Serial section reconstruction of the neural poles of hair cells in the human organ of Corti. II. outer hair cells.

Study of the anatomy of the cochlea, and in particular the morphology of synaptic relationships between hair cells and cochlear neurons, is essential for elucidation of the mechanisms of transduction of mechanical acoustic signals into electrical neural events. Because considerable gaps remain in our understanding of the microscopic anatomy of these synapses, particularly in the human, a reconstruction of the neural pole of outer hair cells of the human organ of Corti was performed. The data are based on 577 serial sections from the basal turn and 368 sections from the middle turn. This provided complete data on 11 and partial data on 9 outer hair cells. Terminal size of afferent fibers on outer hair cells was much more uniform than that found at the base of inner hair cells. Only small bouton-like terminals were found. Branching of afferent fibers was also seen at the base of outer hair cells. Each outer hair cell received approximately two to eight afferent nerve terminals. Multiple synaptic contacts between a single afferent terminal and an outer hair cell were common. Junctional membrane specialization consisted of synapses, desmosomes, coated vesicles and arrays of microtubules and membrane cisternae. Specialization at synapses consisted of asymmetrical membrane thickening. At outer hair cells the presynaptic membrane was thicker than the postsynaptic membrane.

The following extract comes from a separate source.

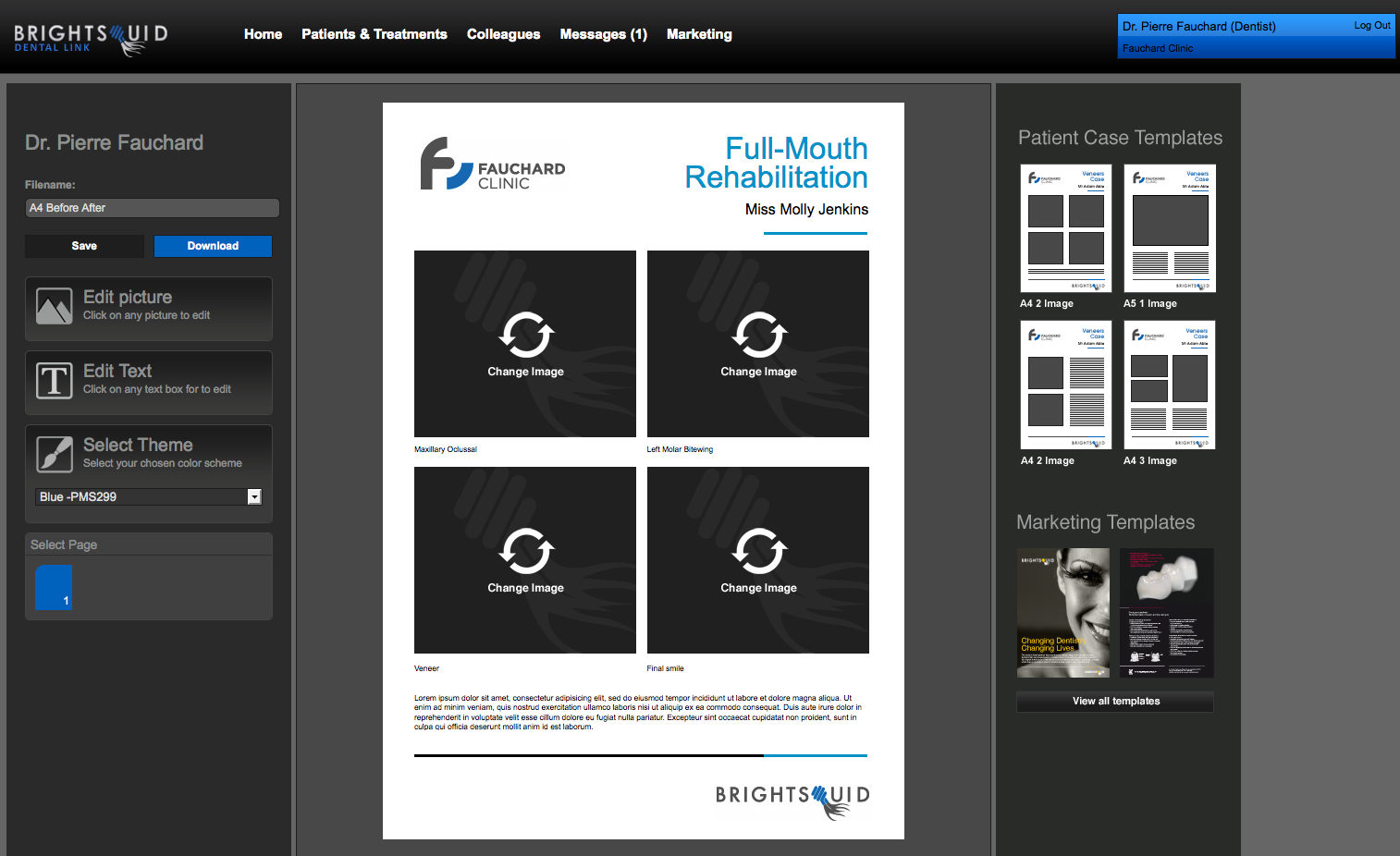Change image above Veneer caption
This screenshot has width=1400, height=856.
(525, 560)
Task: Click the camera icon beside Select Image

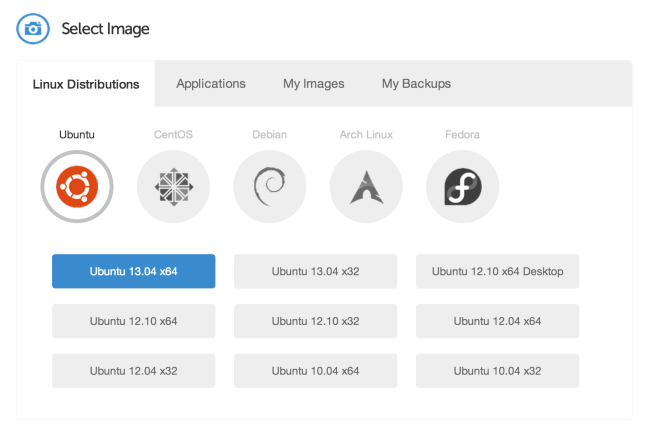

At inner hair cells the converse was true. At outer hair cells 35% of synapses had presynaptic bodies, compared to 83% of synapses at inner hair cells. Reciprocal synapses, with both hair cell to neuron and neuron to hair cell polarities, were found only on outer hair cells. Vesiculated efferent terminals were common at the base of outer hair cells. Both axosomatic and axodendritic efferent synapses were found. In addition, the same efferent fibers were found to synapse both on an outer hair cell and on an afferent dendrite. One example of a probable dendro-dendritic synapse in the outer spiral bundle is presented.